In joranE/fispdfparsr: Parse FIS Race Result PDFs

knitr::opts_chunk$set(
  collapse = TRUE,
  comment = "#>",
  fig.path = "README/README-fig",
  cache = FALSE,
  cache.path = "README/README-cache-"
)

fispdfparsr

fispdfparsr is a collection of utilities for parsing PDF cross-country race results from FIS. The focus initially is results from World Cups from recent seasons.

It has seen extremely limited testing and will surely break on some PDFs, since FIS likes to monkey with their formatting pretty regularly.
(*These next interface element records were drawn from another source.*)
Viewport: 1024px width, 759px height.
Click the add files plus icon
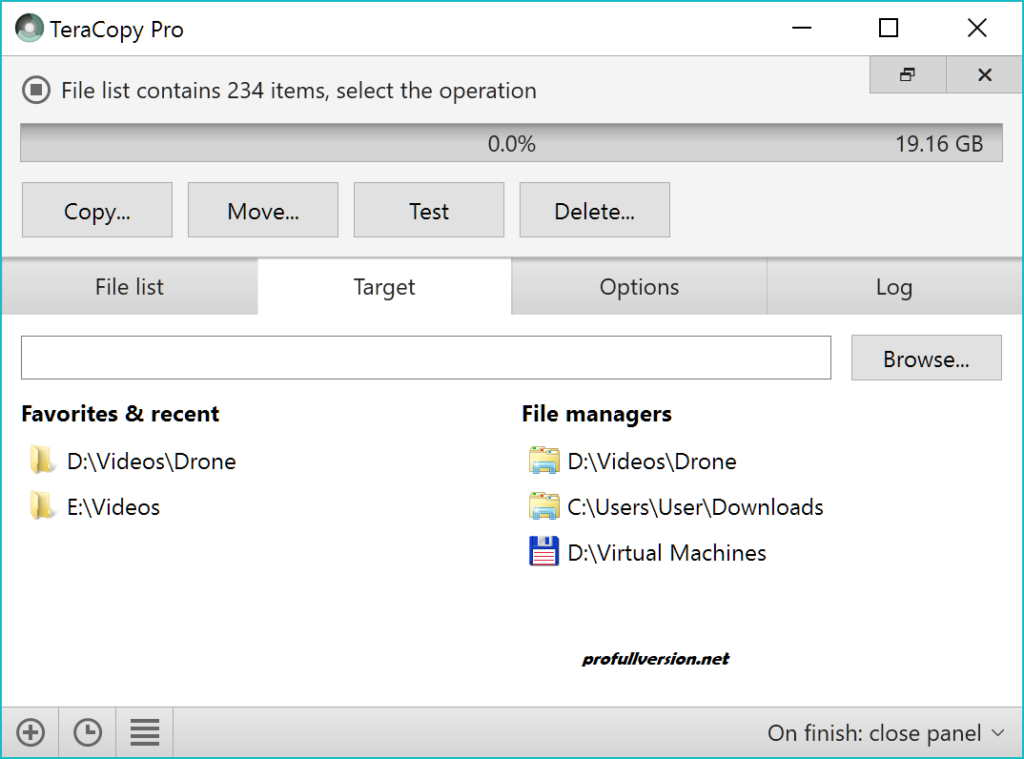point(30,732)
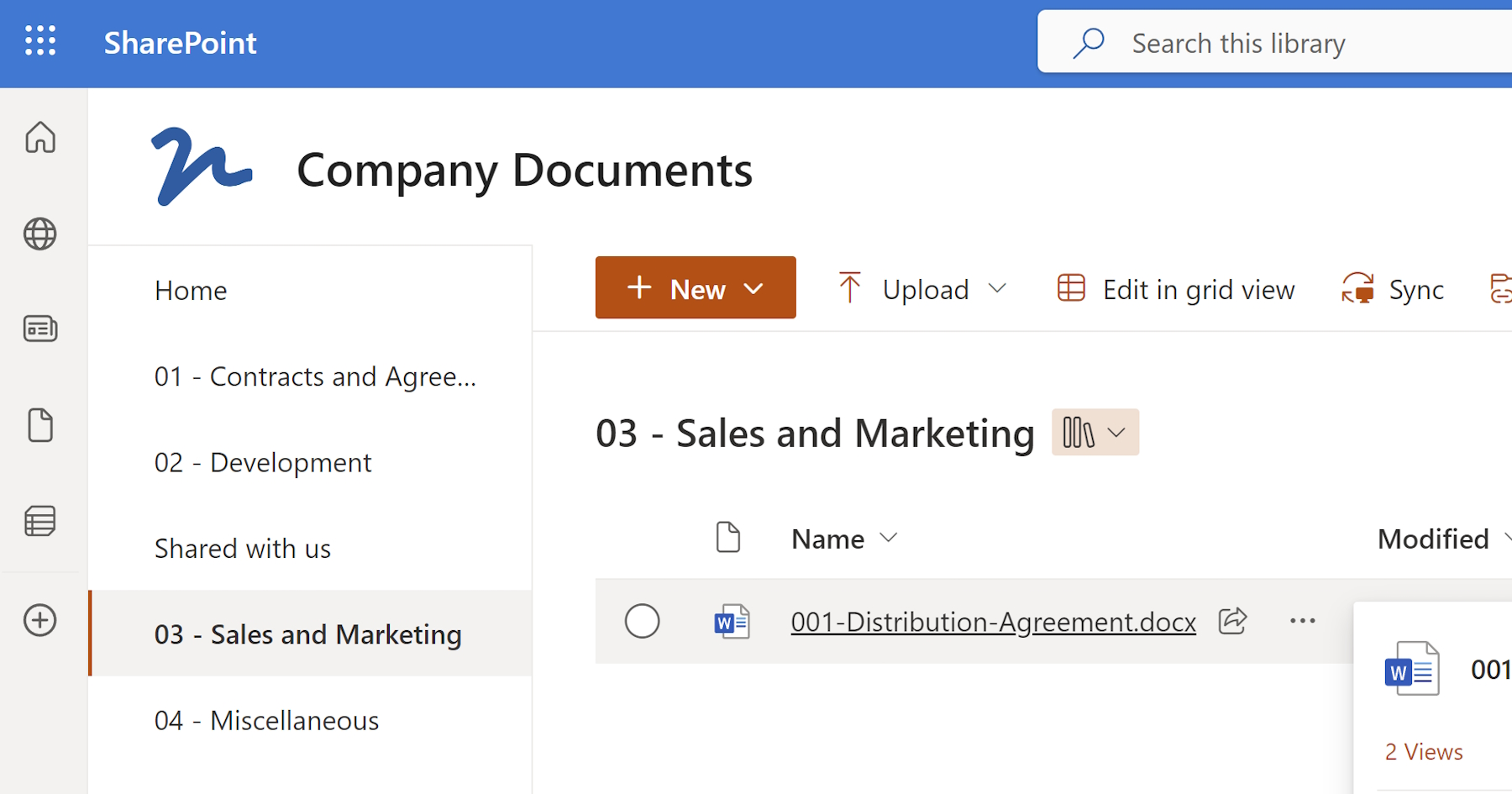1512x794 pixels.
Task: Open My files page icon
Action: pos(40,425)
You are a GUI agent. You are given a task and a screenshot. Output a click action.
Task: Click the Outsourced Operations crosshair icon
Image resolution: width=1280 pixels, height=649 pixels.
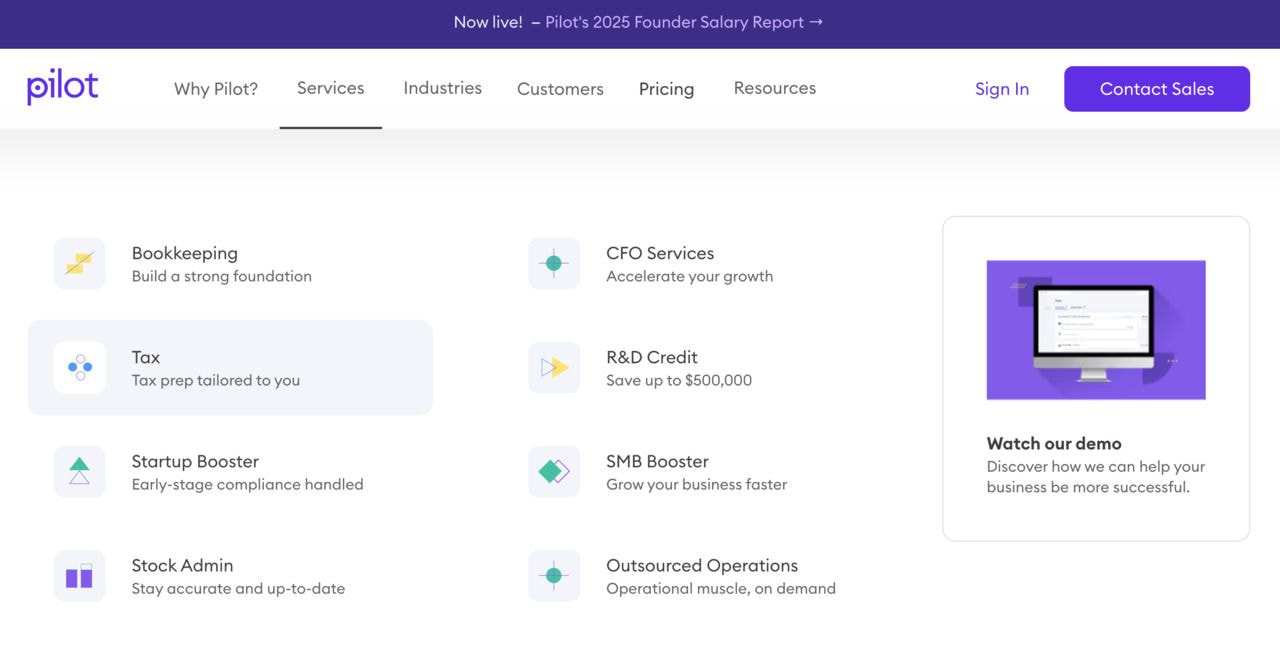click(554, 576)
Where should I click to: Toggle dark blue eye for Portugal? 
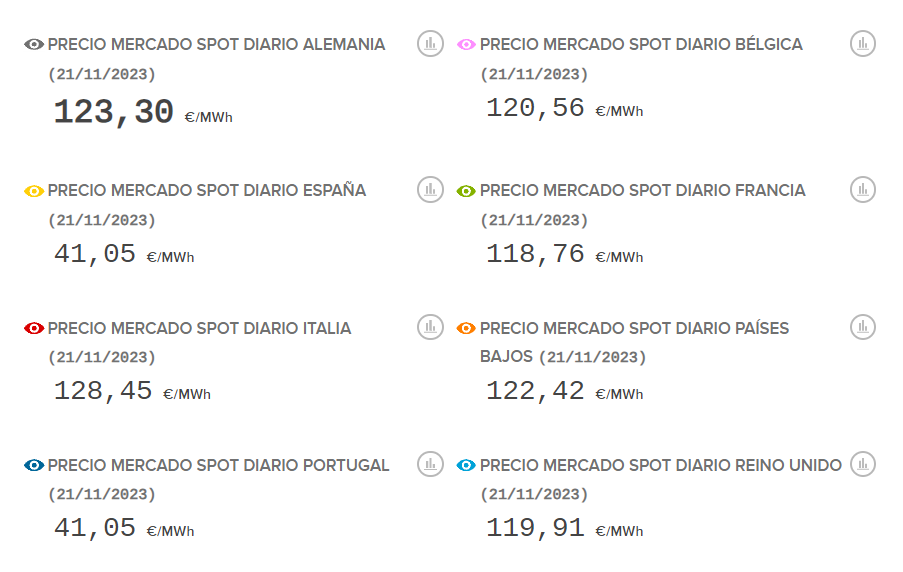34,465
If you find a PDF where it breaks, please file an issue and include a link to the offending PDF.

For some reason, some PDFs are just parsed as garbage, and I haven't quite figured out why.

Installation

fispdfparsr uses the tabulizer package to do the acutal PDF parsing, which is currently available only on GitHub, not CRAN. Follow the installation instructions there first, which may involved installing some Java dependencies.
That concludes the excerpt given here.